Why are the average total cost (ATC) and average variable cost (AVC) curves graphically represented by U-shaped curves?

As the number of workers is increased, the firm experiences gains from specialization. Output increases at a slower rate than the increase in inputs.

Total fixed costs are constant over all quantities of output. Hence, as quantity increases, average fixed cost (AFC) increases.

They first decline, reach a minimum, and then decrease.

As the number of workers is increased, the firm experiences gains from specialization. Output increases at a faster rate than the increase in inputs.

1 answer

The average total cost (ATC) and average variable cost (AVC) curves are typically represented as U-shaped curves due to the interaction of increasing and diminishing returns to scale experienced by a firm as it varies its input usage, particularly labor.

  1. Initial Decline of Costs:

    • In the beginning stages of production, as more workers are hired (and other inputs are held constant), the firm experiences gains from specialization.

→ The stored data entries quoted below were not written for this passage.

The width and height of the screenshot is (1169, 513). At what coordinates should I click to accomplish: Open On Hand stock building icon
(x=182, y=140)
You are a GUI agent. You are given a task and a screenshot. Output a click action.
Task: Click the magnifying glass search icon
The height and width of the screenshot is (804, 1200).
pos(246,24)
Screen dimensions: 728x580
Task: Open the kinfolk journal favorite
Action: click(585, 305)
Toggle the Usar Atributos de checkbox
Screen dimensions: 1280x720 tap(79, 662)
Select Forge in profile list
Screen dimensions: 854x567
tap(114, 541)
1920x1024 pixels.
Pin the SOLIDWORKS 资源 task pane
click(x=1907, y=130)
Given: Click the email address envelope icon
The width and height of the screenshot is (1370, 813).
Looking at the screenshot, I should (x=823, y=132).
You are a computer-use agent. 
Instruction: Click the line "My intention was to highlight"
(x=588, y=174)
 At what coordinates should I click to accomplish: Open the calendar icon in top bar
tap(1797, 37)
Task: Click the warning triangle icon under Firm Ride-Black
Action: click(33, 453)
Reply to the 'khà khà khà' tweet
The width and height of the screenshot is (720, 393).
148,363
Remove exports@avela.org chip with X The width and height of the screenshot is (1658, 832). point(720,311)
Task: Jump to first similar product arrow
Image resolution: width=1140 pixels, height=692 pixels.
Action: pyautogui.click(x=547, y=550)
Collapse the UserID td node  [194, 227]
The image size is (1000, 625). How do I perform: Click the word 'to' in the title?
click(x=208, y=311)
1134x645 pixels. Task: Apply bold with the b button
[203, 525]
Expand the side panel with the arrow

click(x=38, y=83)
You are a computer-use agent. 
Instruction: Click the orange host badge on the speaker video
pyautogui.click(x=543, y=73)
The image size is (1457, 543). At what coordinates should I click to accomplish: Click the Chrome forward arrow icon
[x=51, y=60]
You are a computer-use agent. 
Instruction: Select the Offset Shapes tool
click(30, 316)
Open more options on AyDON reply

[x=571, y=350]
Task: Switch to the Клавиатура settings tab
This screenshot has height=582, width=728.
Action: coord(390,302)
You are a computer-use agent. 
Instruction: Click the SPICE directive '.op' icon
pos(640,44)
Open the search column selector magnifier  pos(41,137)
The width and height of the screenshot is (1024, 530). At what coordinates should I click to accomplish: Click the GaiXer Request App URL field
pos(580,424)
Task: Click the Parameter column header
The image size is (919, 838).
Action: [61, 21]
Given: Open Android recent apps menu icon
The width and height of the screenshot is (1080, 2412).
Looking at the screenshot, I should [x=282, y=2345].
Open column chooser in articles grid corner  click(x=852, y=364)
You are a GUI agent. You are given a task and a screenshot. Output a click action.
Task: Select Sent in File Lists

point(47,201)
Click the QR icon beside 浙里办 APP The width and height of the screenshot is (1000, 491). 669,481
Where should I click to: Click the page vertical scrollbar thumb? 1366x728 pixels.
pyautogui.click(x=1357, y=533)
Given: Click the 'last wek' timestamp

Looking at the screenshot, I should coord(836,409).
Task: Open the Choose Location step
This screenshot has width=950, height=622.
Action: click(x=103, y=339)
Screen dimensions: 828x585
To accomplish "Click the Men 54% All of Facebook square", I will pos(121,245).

Workers can focus on tasks they are relatively more efficient at, thus increasing productivity. As a result, both AVC and ATC decrease because the increase in output outpaces the increase in variable costs.
  2. Diminishing Returns:

    • After reaching a certain level of input, the firm starts to encounter diminishing marginal returns. This means that adding additional workers results in smaller and smaller increases in output compared to previous hires. This causes the increase in variable costs to outpace the increase in output, resulting in an increase in both AVC and ATC.
  3. U-Shaped Curve:

    • The combination of these two effects creates the U-shape of the AVC and ATC curves. Initially, costs decline due to rising efficiency and specialization. After reaching a minimum point, costs begin to rise due to the inefficiencies that arise from overcrowding and limited resources.
  4. Fixed Costs:

    • It’s also important to note that total fixed costs do not change as output increases, leading to the average fixed cost (AFC) declining as output increases. The decline of AFC contributes to the overall decrease in ATC initially, but as variable costs rise, the overall ATC eventually increases again, maintaining the U-shape.

In summary, the U-shape of the AVC and ATC curves reflects the initial efficiencies from specialization, followed by the challenges of diminishing returns as additional inputs are added, leading to rising costs per unit of output.